Compositional Data?
pyrolite comes with a few datasets from Aitchison (1984) built in which we can use as examples:
import numpy as np
import pandas as pd
import matplotlib.pyplot as plt
from pyrolite.plot import pyroplot
from pyrolite.data.Aitchison import load_kongite
df = load_kongite()
For compositional data, everything is relative (thanks to the closure property), so we tend to use ratios to express differences or changes between things. However, if we make incorrect assumptions about the nature of our data, we can get some incorrect answers. Say you want to know the average ratio between A and B:
A_on_B = df["A"] / df["B"]
A_on_B.mean() # 2.8265837788402983
2.8265837788402983
Equally, you could have chosen to calculate the average ratio between B and A
B_on_A = df["B"] / df["A"]
B_on_A.mean() # 0.4709565704852008
0.4709565704852008
You expect these to be invertable, such that A_on_B = 1 / B_on_A; but not so!

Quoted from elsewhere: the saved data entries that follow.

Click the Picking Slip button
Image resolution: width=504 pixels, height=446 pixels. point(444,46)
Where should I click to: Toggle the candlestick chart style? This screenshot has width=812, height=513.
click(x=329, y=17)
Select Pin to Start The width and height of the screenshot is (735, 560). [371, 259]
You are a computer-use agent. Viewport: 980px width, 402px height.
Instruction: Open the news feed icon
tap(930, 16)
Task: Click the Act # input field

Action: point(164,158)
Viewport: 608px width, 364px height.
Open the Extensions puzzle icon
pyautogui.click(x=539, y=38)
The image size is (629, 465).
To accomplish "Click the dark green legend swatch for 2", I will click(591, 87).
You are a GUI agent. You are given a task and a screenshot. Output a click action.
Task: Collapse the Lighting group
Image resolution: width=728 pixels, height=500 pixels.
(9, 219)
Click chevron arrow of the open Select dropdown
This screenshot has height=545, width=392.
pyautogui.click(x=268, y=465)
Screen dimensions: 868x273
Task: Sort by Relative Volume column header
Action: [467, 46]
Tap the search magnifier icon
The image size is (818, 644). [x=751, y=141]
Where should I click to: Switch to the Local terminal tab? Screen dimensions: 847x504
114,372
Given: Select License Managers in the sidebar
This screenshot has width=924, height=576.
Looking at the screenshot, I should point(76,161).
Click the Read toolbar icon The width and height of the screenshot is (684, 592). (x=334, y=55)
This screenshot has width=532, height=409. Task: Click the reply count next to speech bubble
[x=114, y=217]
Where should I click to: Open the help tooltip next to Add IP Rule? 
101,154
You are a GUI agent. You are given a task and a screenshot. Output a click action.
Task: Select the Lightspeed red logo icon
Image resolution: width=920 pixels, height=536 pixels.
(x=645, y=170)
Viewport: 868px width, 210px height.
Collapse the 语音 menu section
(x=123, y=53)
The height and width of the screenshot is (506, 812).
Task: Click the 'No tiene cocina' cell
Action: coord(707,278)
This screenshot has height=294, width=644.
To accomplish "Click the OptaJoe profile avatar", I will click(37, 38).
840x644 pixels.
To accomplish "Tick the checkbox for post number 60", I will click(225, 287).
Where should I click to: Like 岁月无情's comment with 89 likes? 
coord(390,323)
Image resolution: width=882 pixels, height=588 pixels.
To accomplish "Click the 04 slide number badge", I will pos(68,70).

A_on_B.mean() / (1 / B_on_A.mean()) # 1.3311982026717262
1.3311982026717262
Similarly, the relative variances are different:
np.std(A_on_B) / A_on_B.mean() # 0.6295146309597085
np.std(B_on_A) / B_on_A.mean() # 0.5020948201979953
0.5020948201979953
This improves when using logratios in place of simple ratios, prior to exponentiating means
The logratios are invertible:
np.exp(logA_on_B.mean()) # 2.4213410747400514
1 / np.exp(logB_on_A.mean()) # 2.421341074740052
2.421341074740052
The logratios also have the same variance:
(np.std(logA_on_B) / logA_on_B.mean()) ** 2 # 0.36598579018127086
(np.std(logB_on_A) / logB_on_A.mean()) ** 2 # 0.36598579018127086
0.36598579018127086
These peculiarities result from incorrect assumptions regarding the distribution of the data: ratios of compositional components are typically lognormally distributed, rather than normally distributed, and the compositional components themselves commonly have a Poisson distribution . These distributions contrast significantly with the normal distribution at the core of most statistical tests. We can compare distributions with similar means and variances but different forms, and note that the normal distribution has one immediate failure, in that it has non-zero probability density below 0, and we know that you can’t have negative atoms!
from scipy.stats import norm, poisson, lognorm
means = [[10, 10], [10, 20], [20, 100], [1000, 50]]
fig, ax = plt.subplots(len(means), 4, figsize=(11, 8))
ax[0, 0].set_title("A")
ax[0, 1].set_title("B")
ax[0, 2].set_title("Normal Fit to B/A")
ax[0, 3].set_title("Lognormal Fit to B/A")
ax[-1, 0].set_xlabel("A")
ax[-1, 1].set_xlabel("B")
ax[-1, 2].set_xlabel("B/A")
ax[-1, 3].set_xlabel("B/A")
for ix, (m1, m2) in enumerate(means):
p1, p2 = poisson(mu=m1), poisson(mu=m2)
y1, y2 = p1.rvs(2000), p2.rvs(2000)
ratios = y2[y1 > 0] / y1[y1 > 0]
y1min, y1max = y1.min(), y1.max()
y2min, y2max = y2.min(), y2.max()
ax[ix, 0].hist(
y1,
color="0.5",
alpha=0.6,
label="A",
bins=np.linspace(y1min - 0.5, y1max + 0.5, (y1max - y1min) + 1),
)
ax[ix, 1].hist(
y2,
color="0.5",
alpha=0.6,
label="B",
bins=np.linspace(y2min - 0.5, y2max + 0.5, (y2max - y2min) + 1),
)
# normal distribution fit
H, binedges, patches = ax[ix, 2].hist(
ratios, color="Purple", alpha=0.6, label="Ratios", bins=100
)
loc, scale = norm.fit(ratios, loc=0)
pdf = norm.pdf(binedges, loc, scale)
twin2 = ax[ix, 2].twinx()
twin2.set_ylim(0, 1.1 * np.max(pdf))
twin2.plot(binedges, pdf, color="k", ls="--", label="Normal Fit")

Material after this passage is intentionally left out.